Yo escribía velozmente, con toda prisa.
Buda
en su totalidad se hallaba listo en mi espíritu; yo lo veía extenderse fuera de mí como una cinta azul llena de signos. Se extendía con rapidez y yo me apuraba por alcanzarlo. Escribía, todo me resultaba fácil, todo era muy sencillo. En realidad, no escribía, sino copiaba en limpio. Un mundo entero se brindaba a mi vista, mundo hecho de compasión, de renunciamiento, de aire; los palacios de Buda, las mujeres del harem, la carroza de oro, los tres fatales encuentros: el del anciano, el del enfermo, el del muerto; la fuga, la vida contemplativa, la liberación, la salvación. Cubríase la tierra de flores amarillas, los mendigos y los reyes vestían ropajes amarillos; las piedras, la madera, las carnes adquirían levedad aérea. Las almas se convertían en un soplo, se volvían espíritu alado, el espíritu se fundía en la nada. Se me fatigaron los dedos; pero no quería, no podía dejar de escribir. La visión pasaba veloz, huía; era menester que me esforzara para ir a la par de ella.

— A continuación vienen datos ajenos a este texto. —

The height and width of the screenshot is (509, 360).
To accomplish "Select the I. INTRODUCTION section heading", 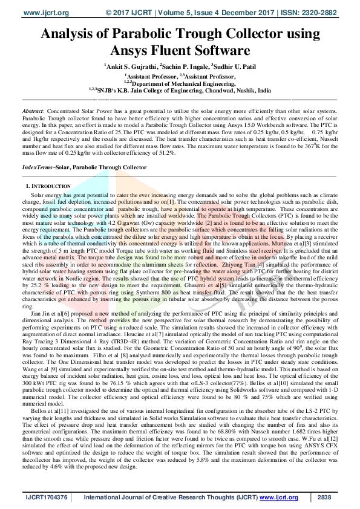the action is click(x=48, y=186).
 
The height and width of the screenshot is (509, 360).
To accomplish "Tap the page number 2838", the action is click(x=325, y=498).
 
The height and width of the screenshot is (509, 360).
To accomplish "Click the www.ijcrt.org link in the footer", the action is click(x=277, y=498).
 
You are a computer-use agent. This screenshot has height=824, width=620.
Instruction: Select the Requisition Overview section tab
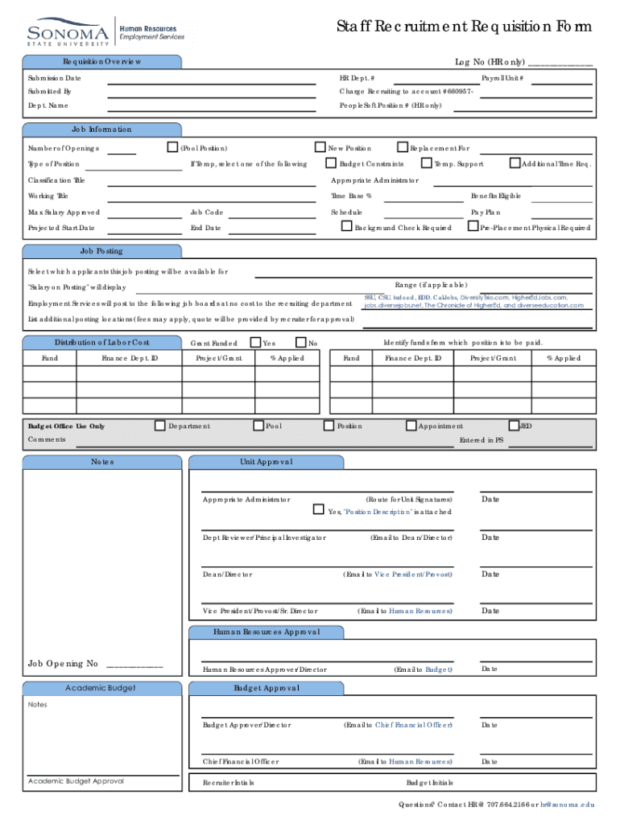pyautogui.click(x=102, y=62)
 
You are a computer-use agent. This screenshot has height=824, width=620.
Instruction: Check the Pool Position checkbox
pyautogui.click(x=172, y=147)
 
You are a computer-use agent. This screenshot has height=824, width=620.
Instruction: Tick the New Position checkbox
pyautogui.click(x=319, y=147)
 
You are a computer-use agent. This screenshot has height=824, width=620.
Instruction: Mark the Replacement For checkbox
pyautogui.click(x=403, y=147)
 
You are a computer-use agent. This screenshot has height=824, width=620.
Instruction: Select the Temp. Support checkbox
pyautogui.click(x=426, y=163)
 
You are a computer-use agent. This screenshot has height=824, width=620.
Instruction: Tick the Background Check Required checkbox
pyautogui.click(x=347, y=227)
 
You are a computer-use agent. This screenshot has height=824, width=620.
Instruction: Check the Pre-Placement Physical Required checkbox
pyautogui.click(x=473, y=227)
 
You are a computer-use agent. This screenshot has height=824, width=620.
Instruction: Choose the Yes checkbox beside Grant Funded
pyautogui.click(x=255, y=342)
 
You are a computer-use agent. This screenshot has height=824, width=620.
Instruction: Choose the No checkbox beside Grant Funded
pyautogui.click(x=301, y=342)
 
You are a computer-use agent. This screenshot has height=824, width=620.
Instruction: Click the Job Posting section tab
pyautogui.click(x=102, y=251)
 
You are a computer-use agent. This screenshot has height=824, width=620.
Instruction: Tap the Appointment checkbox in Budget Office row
pyautogui.click(x=411, y=425)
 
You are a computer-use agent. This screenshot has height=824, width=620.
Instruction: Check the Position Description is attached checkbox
pyautogui.click(x=318, y=510)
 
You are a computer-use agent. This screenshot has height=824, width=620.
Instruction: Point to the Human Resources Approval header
pyautogui.click(x=267, y=632)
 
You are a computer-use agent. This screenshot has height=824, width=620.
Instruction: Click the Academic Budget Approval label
pyautogui.click(x=76, y=781)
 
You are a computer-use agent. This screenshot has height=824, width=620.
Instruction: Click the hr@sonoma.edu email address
pyautogui.click(x=568, y=805)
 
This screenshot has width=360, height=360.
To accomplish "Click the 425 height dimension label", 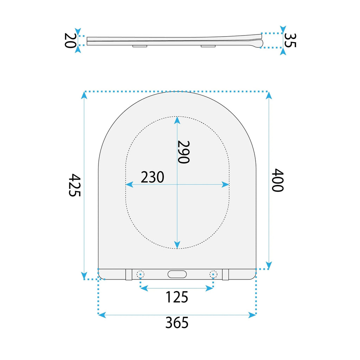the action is [x=75, y=185].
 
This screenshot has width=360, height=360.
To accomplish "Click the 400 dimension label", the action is [x=278, y=180].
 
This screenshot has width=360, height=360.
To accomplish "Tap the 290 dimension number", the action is [x=184, y=152].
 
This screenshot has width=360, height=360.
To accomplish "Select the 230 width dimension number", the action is [x=153, y=177].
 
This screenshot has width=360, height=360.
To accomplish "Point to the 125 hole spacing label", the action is [x=177, y=297].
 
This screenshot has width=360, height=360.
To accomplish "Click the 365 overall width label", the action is [x=177, y=323].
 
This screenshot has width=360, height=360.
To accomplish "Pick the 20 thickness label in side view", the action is [x=70, y=40].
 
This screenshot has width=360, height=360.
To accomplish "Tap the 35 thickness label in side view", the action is [x=290, y=40].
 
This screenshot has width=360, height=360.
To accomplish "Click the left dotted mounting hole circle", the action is [x=140, y=274].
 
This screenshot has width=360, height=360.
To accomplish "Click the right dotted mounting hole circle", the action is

Por la mañana, Zorba me encontró dormido, puesta la cabeza sobre el manuscrito.

VI

E
L
sol estaba alto cuando desperté. Tenía anquilosada la mano derecha de tanto escribir y no podía juntar los dedos. El temporal búdico había pasado sobre mí, dejándome agotado y huero.

Me incliné para recoger del suelo las hojas desparramadas. No me quedaban ganas ni fuerzas para releerlas. Como si la impetuosa inspiración sólo hubiera sido un sueño, no quería verme apresado por las palabras, envilecido por ellas.

Llovía esa mañana, sin ruido, blandamente. Antes de marcharse, Zorba dejó encendido el brasero y todo el día permanecí sentado, con las piernas encogidas, extendidas las manos hacia el fuego, sin comer, inmóvil, oyendo cómo caía la lluvia suavemente.

No pensaba en nada. El cerebro, hecho una bola como un topo en su madriguera, descansaba. Llegaban hasta mí leves rumores, el roer de la tierra, la lluvia que tecleaba y las simientes que se hinchaban. Percibía que el cielo y la tierra copulaban como en los tiempos primitivos, cuando unidos como hombre y mujer engendraban hijos. Delante de mí, a lo largo de la ribera, mugía el mar y lamía la playa como fiera que saca la lengua para beber.